1 This is the tale inserted in Gruget’s edition in lieu of
the previous one.—Ed.
2 We had thought that Friar Vallès might possibly be Robert
de Valle, who at the close of the fifteenth century wrote a
work entitled Explanatio in Plinium, but find that this
divine was a Bishop of Rouen, and never belonged to the Grey
Friars. In Gessner’s Biographia Universalis, continued by
Frisius, mention is made of three learned ecclesiastics of
the name of Valle living in or about Queen Margaret’s time:
Baptiste de Valle, who wrote on war and duelling; William de
Valle, who penned a volume entitled De Anima Sorbono; and
Amant de Valle, a Franciscan minorité born at Toulouse, who
was the author of numerous philosophical works, the most
important being Elucidationes Scoti.—B. J.

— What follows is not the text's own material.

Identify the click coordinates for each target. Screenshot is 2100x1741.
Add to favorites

It happened also that during Advent a hare-brained young fellow, who had married a passably handsome young woman, continued none the less to run at the least as dissolute a course as did those that were still bachelors. The young wife, being advised of this, could not keep silence upon it, so that she very often received payment after a different and a prompter fashion than she could have wished. For all that, she ceased not to persist in lamentation, and sometimes in railing as well; which so provoked the young man that he beat her even to bruises and blood. Thereupon she cried out yet more loudly than before; and in a like fashion all the women of the neighbourhood, knowing the reason of this, could not keep silence, but cried out publicly in the streets, saying—

“Shame, shame on such husbands! To the devil with them!”